Вместо этого она шагнула к нему, протянула руку и дотронулась до его лица. По нему тут же потекли слезы.
— До рассвета еще далеко, — сказала она. — Пожалуйста, расскажите, кто вы и откуда.
* * *Шел второй час после рассвета. Бродяга ни за что не хотел выходить из конюшни вместе с ней, и никакие уговоры не могли заставить его пойти вместе с ней к священнику. Нужно все рассказать отцу Гийому и представить ему эту мятущуюся душу. Им будет о чем поговорить. В течение бесконечно долгих лет Бродяга, будучи отшельником, наблюдал человечество со стороны. Во всяком случае, людям есть чему у него поучиться. Так пусть это начнется с нее и с этой церкви. Пусть это начнется здесь.

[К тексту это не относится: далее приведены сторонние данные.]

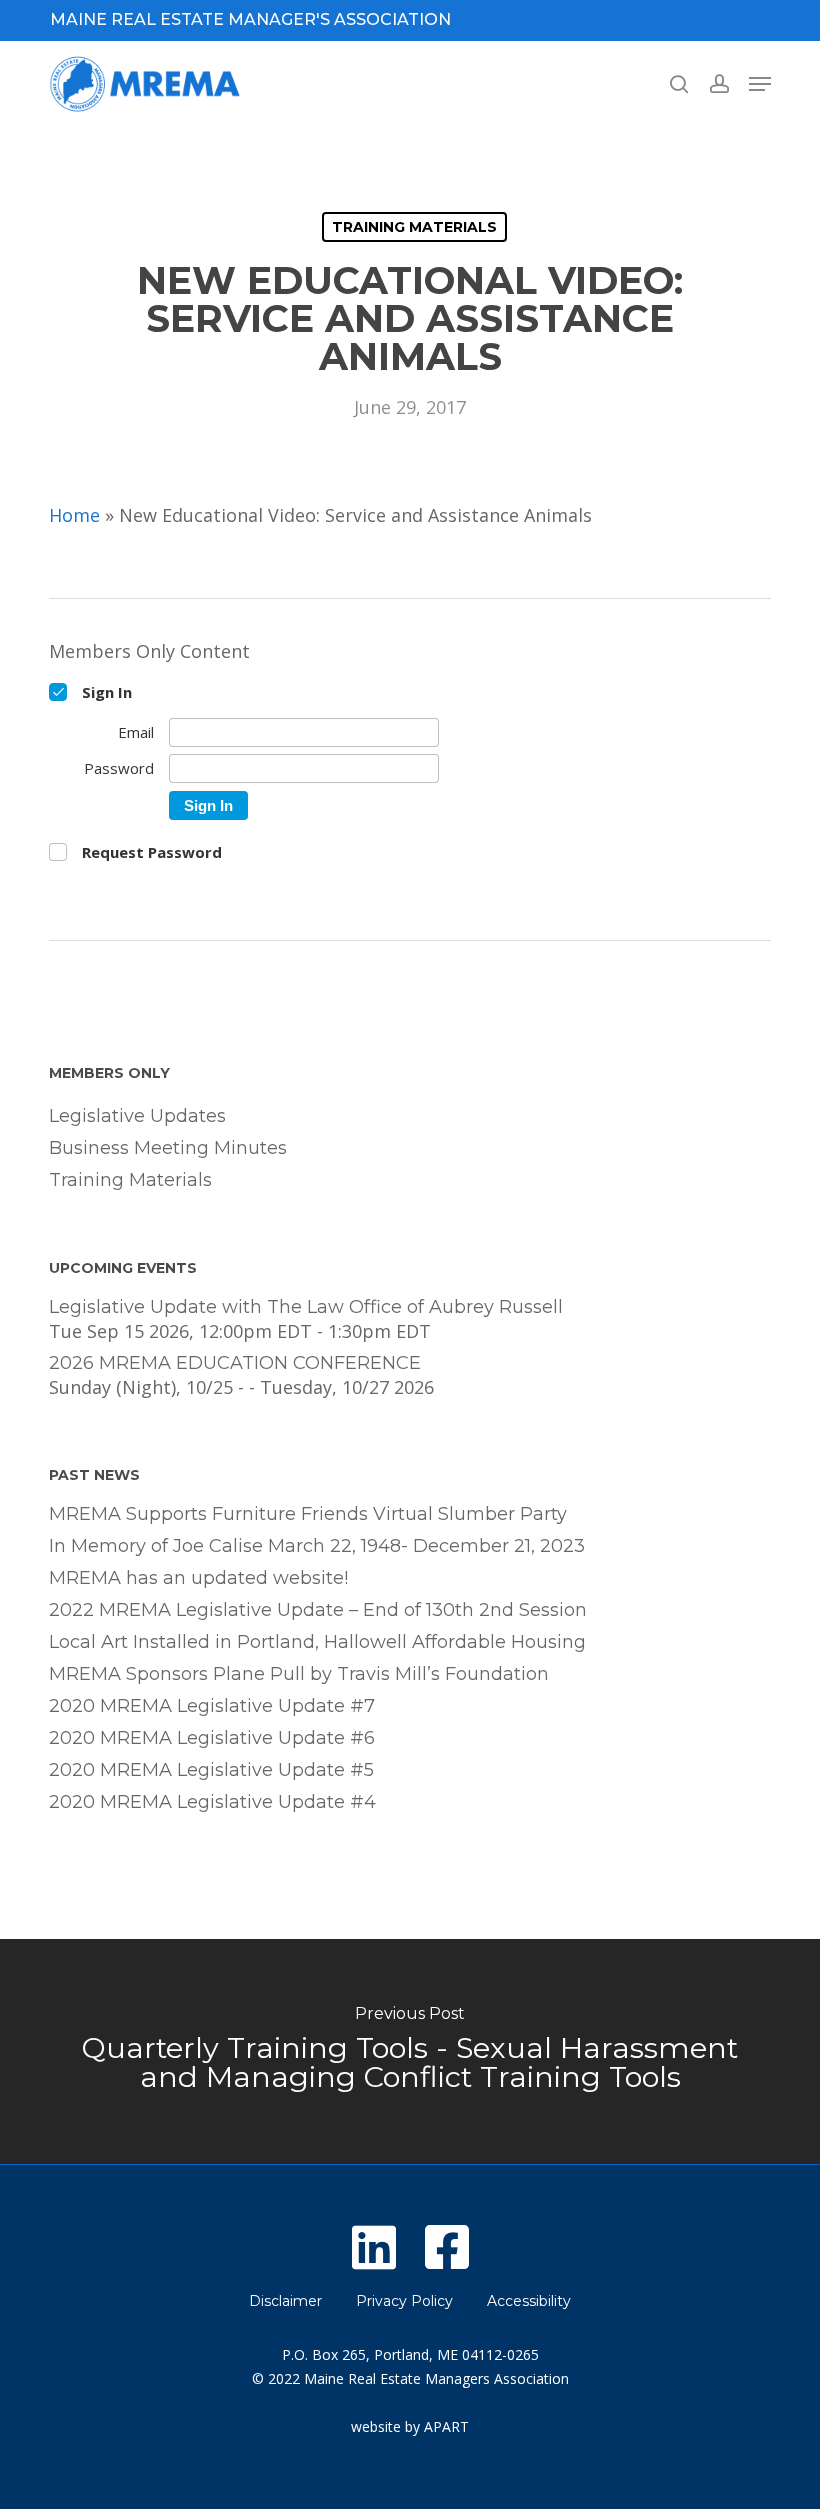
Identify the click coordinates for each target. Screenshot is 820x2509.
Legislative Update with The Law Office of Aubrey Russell (306, 1307)
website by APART (410, 2426)
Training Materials (414, 227)
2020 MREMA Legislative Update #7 (212, 1706)
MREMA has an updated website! (198, 1578)
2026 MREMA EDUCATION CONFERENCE (235, 1363)
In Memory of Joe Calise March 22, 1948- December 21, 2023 (317, 1546)
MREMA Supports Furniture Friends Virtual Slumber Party (308, 1514)
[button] (760, 84)
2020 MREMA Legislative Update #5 (211, 1770)
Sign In (208, 805)
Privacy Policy (404, 2301)
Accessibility (529, 2301)
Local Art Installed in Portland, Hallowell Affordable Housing (317, 1642)
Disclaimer (285, 2301)
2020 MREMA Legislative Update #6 (212, 1738)
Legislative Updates (137, 1116)
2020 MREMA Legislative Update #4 (212, 1802)
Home (74, 515)
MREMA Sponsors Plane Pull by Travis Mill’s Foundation (299, 1674)
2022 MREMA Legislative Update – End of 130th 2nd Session (318, 1610)
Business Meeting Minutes (168, 1148)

— Но зачем? — вопрошал он. — Вы полны надежд, вы верите в лучшее, но все это лишь следствие вашей неопытности. Вы так мало видели в своей жизни, что не представляете, как много в мире ненависти. У меня не осталось ни надежды, ни веры в лучшее… потому что у меня есть опыт. Я знаю, с каким отношением мне предстоит столкнуться.
— Для каждого в этом мире есть свое место, — сказала она. — Я верю в это, и верю потому, что сама воочию в этом убедилась. Никто не может быть по-настоящему счастливым до тех пор, пока не найдет свое место. Я счастлива, потому что я на своем месте. Я принадлежу Господу, нашей церкви и Шато-сюр-лак. И если я смогу помочь вам найти ваше место в жизни, значит, моя жизнь тоже не лишена смысла. Разве вы не понимаете?
Он сказал, что понимает, и не станет противиться, пока она, по крайней мере, не попробует.
Жизель выбежала из конюшни, вдохнула свежий, влажный утренний воздух, плащ развевался у нее за спиной. Она поспешила по тропинке к дому священника, окно которого светилось желтым светом лампы.
Если бы обстоятельства сложились чуть иначе, она ни за что бы не побежала сюда. Бродяга оказался совершенно не таким, каким она себе его представляла, и это принесло ей огромное облегчение. Он оказался уродливым и глубоко несчастным, и с этим было гораздо проще справиться, чем с красотой и скромным обольщением. Если бы он оказался красивым обольстителем, стал бы он таким, какой есть — парижским художником в добровольном изгнании? Наверное, случись так, она тоже побежала бы к священнику, но уже с другой целью: покаяться в нарушении обетов.